= Beginning of Section =

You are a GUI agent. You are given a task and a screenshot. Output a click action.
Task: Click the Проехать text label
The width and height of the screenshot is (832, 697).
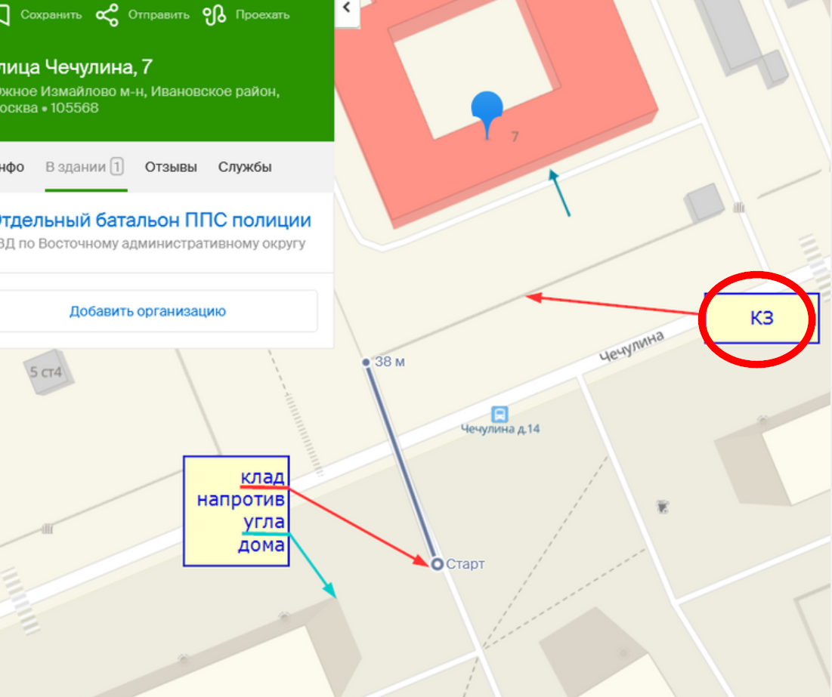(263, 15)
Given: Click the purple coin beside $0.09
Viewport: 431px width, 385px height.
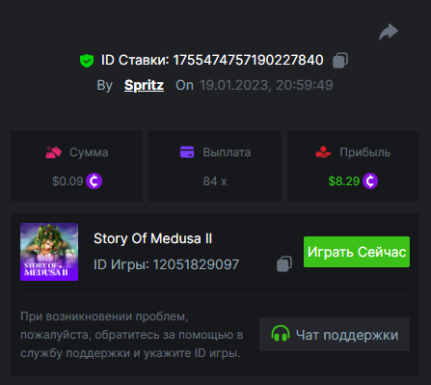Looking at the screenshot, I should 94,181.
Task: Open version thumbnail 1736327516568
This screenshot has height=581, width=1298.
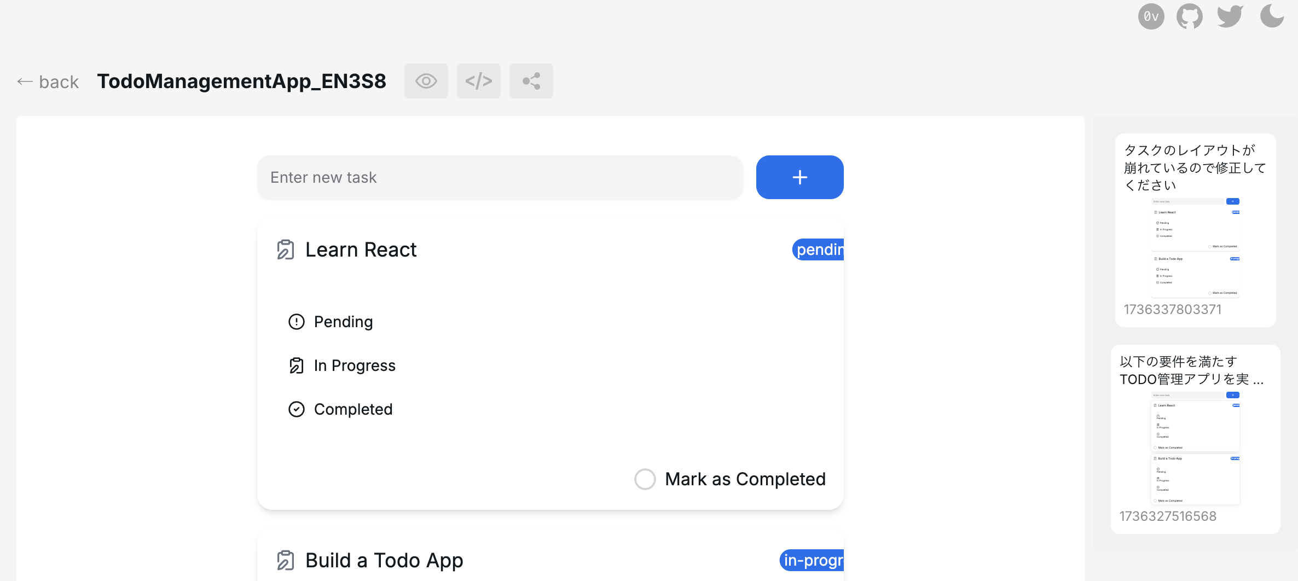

= End of Section =
= Beginning of Section =

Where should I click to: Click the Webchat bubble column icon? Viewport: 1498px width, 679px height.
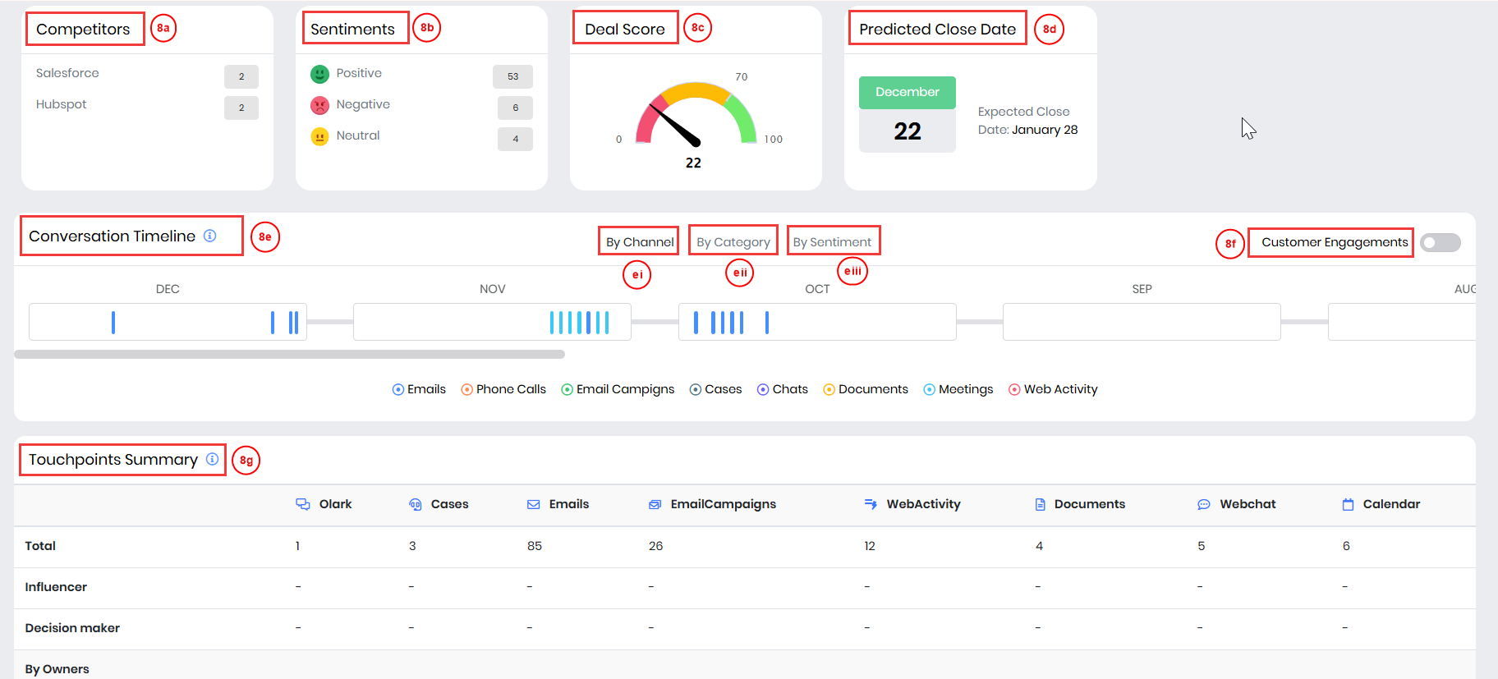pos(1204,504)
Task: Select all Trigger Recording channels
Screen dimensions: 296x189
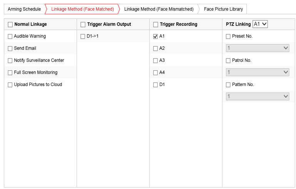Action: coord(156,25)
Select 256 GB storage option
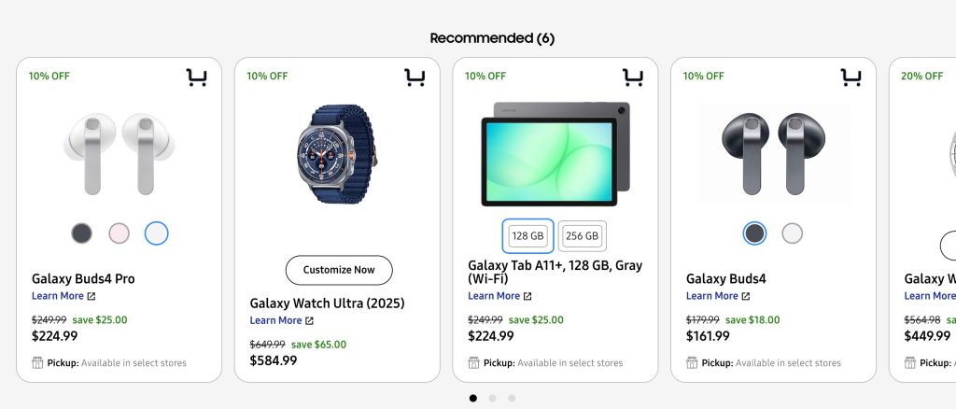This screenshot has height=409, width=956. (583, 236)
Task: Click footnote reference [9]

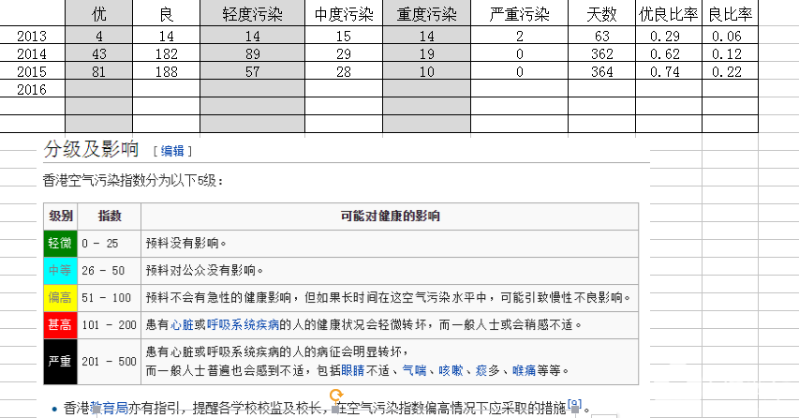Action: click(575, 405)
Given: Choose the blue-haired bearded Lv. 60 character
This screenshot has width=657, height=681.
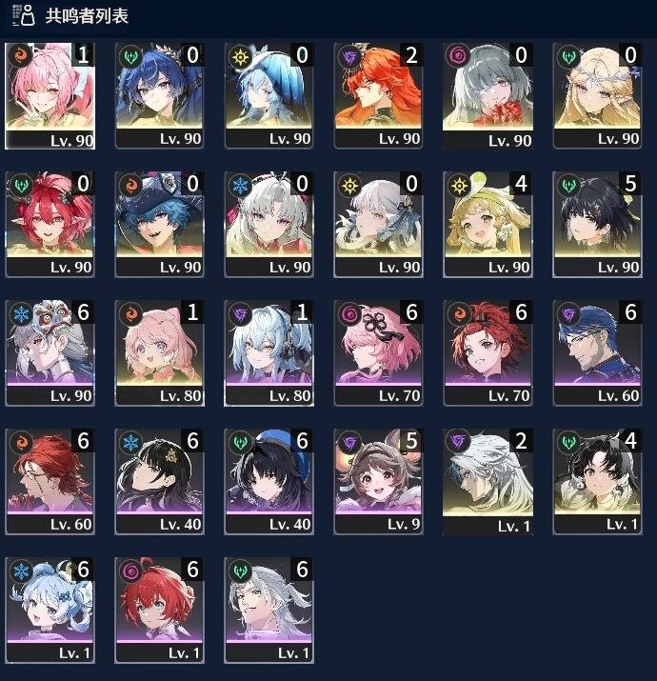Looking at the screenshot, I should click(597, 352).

= End of Section =
= Beginning of Section =

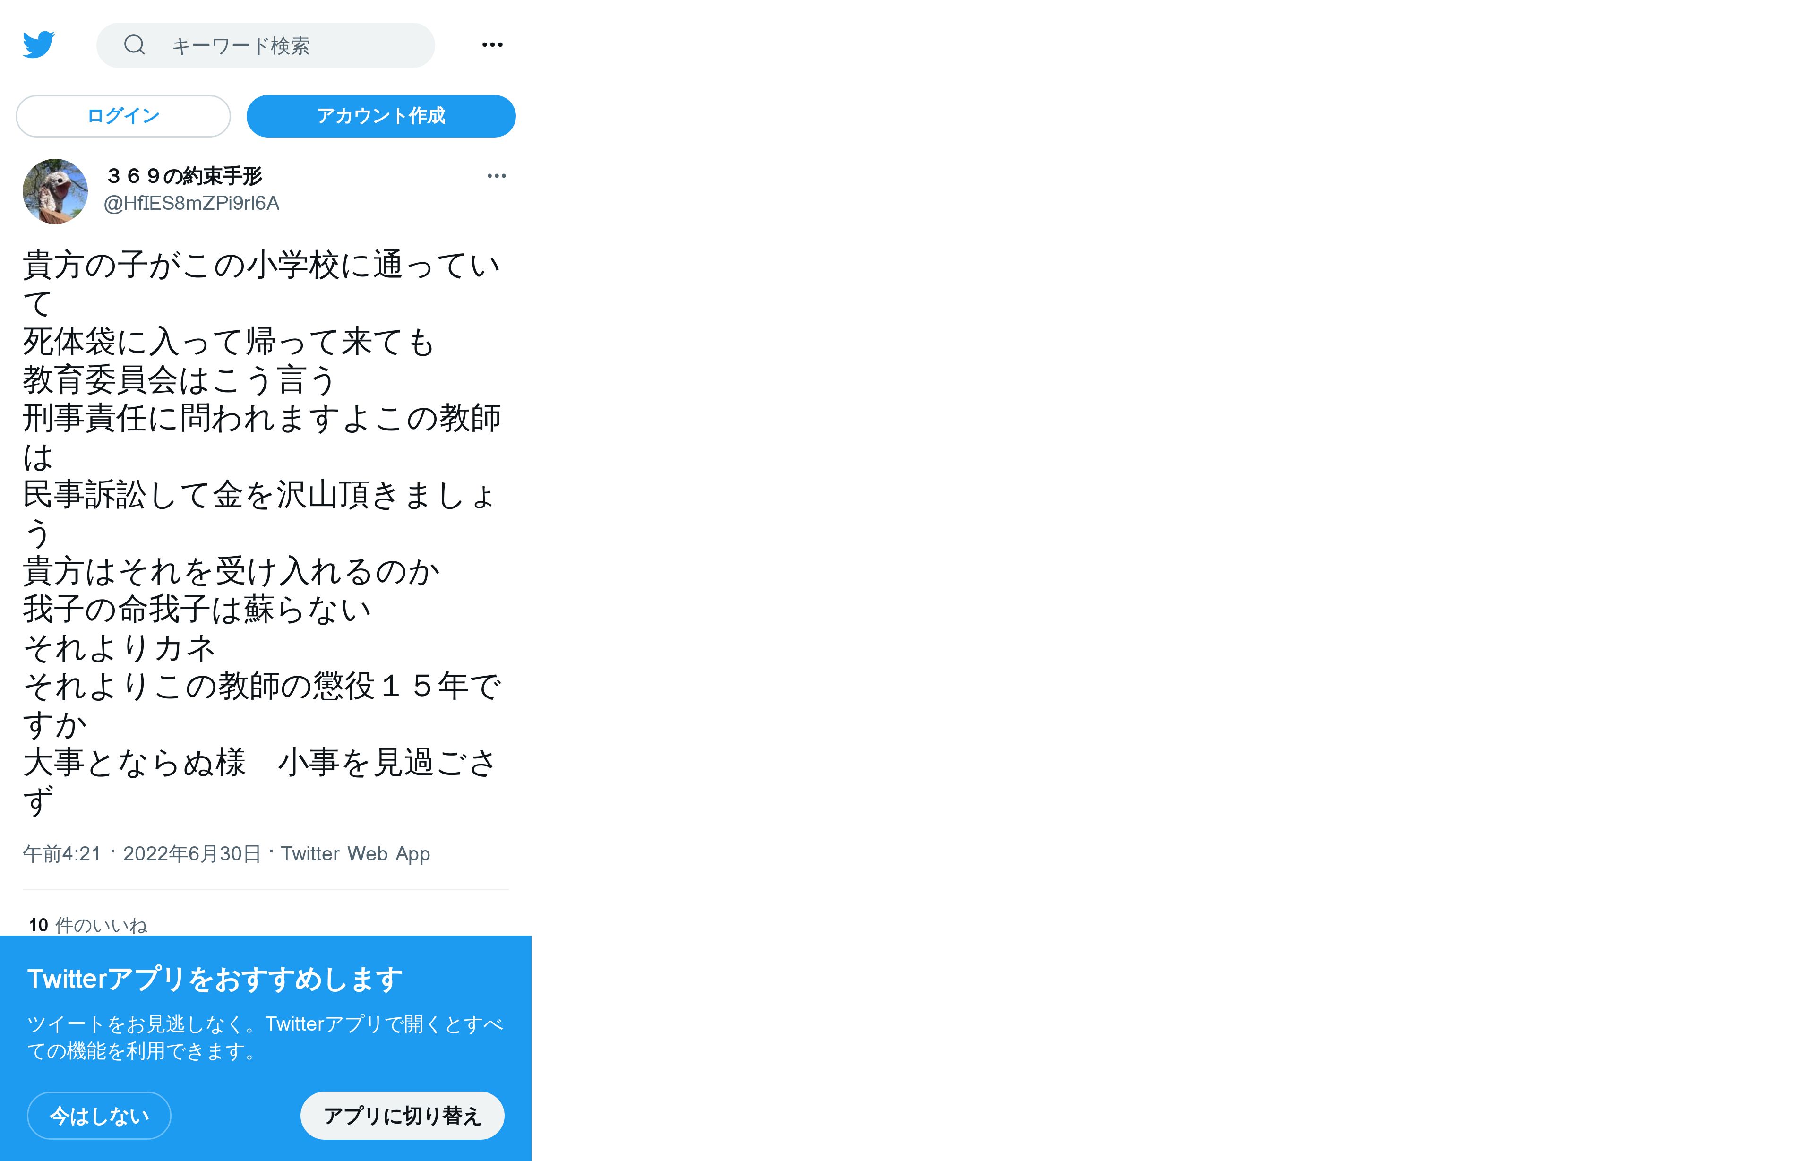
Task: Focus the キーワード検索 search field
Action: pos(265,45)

= End of Section =

*EXERCISE DETAILS*. In the records above, find the line with "You are a GUI" and the line with "This screenshot has height=581, width=1298."; please transcribe exactly those two lines and all lines between them, omitting any picture.

*EXERCISE RESPONSE*.
You are a GUI agent. You are given a task and a screenshot. Output a click action.
Task: Click the Проехать text label
The width and height of the screenshot is (832, 697).
(263, 15)
Given: Click the purple coin beside $0.09
Viewport: 431px width, 385px height.
Looking at the screenshot, I should 94,181.
Task: Open version thumbnail 1736327516568
This screenshot has height=581, width=1298.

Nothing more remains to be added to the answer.